CR gamely soldiered on, though I doubt the film inspired him. But this Lata solo has always been a favourite.

Sargam (1950) 
Singers: Chitalkar, Lata Mangeshkar
Lyrics: PL Santoshi

PL Santoshi wore a number of hats and delighted in telling convoluted stories – the more the members of cast, the merrier. While the film was nothing to write home about, and Rehana is by no means a great actress, Raj Kapoor was delightful in a film that had the potential to be a comedy of errors (but faltered along the way).

 But CR composed a lovely bouquet of songs for the film, and though Barsaat, coming the year before had established Mukesh as Raj Kapoor’s ‘voice’, Chitalkar playbacked for him in this lovely duet with Lata Mangeshkar.
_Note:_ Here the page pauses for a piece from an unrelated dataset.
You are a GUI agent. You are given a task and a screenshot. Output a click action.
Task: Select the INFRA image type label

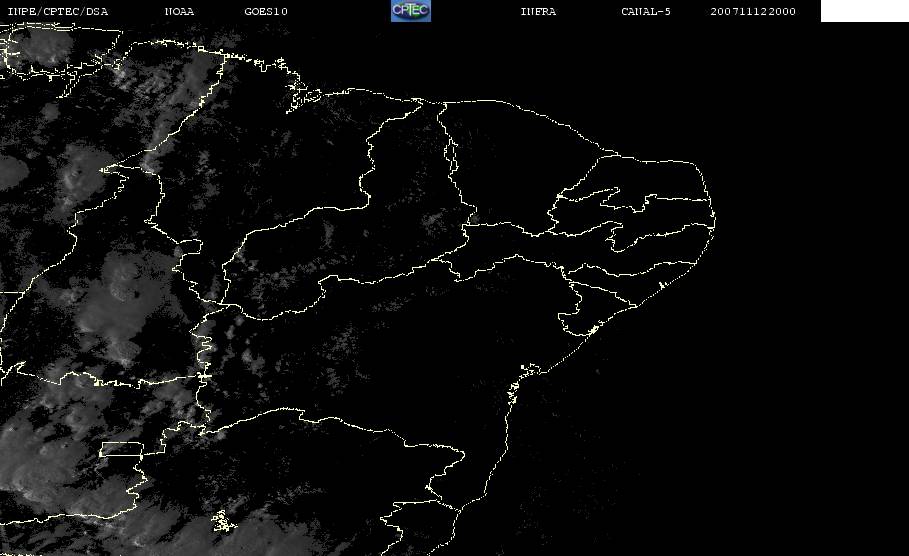pos(538,12)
If I were to ever post a list of my favourite Lata-Chitalkar duets, this song would be somewhere on the top of the list.

 Eena meena deeka
Asha (1957)
Singer: Kishore Kumar
Lyrics: Rajinder Krishen
Not one of my favourite songs, because I ‘saw’ it first before I heard it and Kishore Kumar’s on-screen antics are unbearable. However, over the years, just listening to it, I’ve come to appreciate the song much more than I did before. The song is reprised in the film (the other version being sung by Asha Bhosle), but as in a lot of male/female versions of a song, here, too, I prefer Kishore’s rendition. He brings the requisite lunacy to the nonsense lyrics, his vocal calisthenics complementing the rollicking melody that CR composed. Like Vyjayanthimala in the film, one can’t help but want to get up and dance.
 
Navrang (1959)
Singers: Manna Dey, Asha Bhosle
Lyrics: Bharat Vyas

CR was past master at making successful albums, not just hit songs. Like Albela, Anarkali, Sagaai, Sargam, etc., Navrang, too, had a score that was absolutely inspired, including Aadha hai chandramaraat aadhi, Arre ja re hat natkhat, Kaari kaari andhiyaari thi raat, Shyamal shyamal baran and Ye maati sabhi ki kahani kahegi. And above all, this song – Tu chhupii hai kahaan – which I like as much for its melody with its long stretches of instrumentation, as for the picturisation, with its fabulously imaginative sets. (Everything except Sandhya and her costume/make-up.) But apart from all that, it’s Bharat Vyas’s lyrics – its plaintive search for a lost love, the desperation of a man who’s lost his muse, and with a burst of sheer joy when the lover returns, that makes it extra special. This is one of Manna Dey’s finest duets, and Asha matches both his vocal skill as well as the song's emotional beats – it’s a song that strikes a chord deep within me, and will always be there nestling along the top few songs among the hundred or so that constitute my eternal favourites.

Sharda (1957)
Singers: Lata Mangeshkar, Asha Bhosle
Lyrics: Rajinder Krishan 

One of the handful of Lata-Asha duets, I’ve always had a soft spot for this song. My husband promptly seconded my choice – it’s picturised on Meena Kumari (and Shyama, but that’s besides the point). While the moon as a messenger is a common enough trope in old-fashioned love stories, lyricist Rajinder Krishan spun magic for both heroines – one maiden is exhorting the moon to stay with her beloved, illuminating his path; the other, is simply pining away for him, and wants the moon to tell him how much she misses him. Love has many different shades.

Vanjikkottai Valiban (1958)
Singers: P Leela, Jikki
Lyrics: Kothamangalam Subbu 

And finally, as a bonus, a song that has made CR’s a household name in Tamil Nadu – it’s as much a triumph of melody as it is one of the best 'dance-off' sequences in Indian films, a competition between Padmini and Vyjanthimala. The film, Vanjikkottai Valiban was remade in Hindi as Raj Tilak, with the actors reprising their roles, and CR composing the music for the Hindi version as well.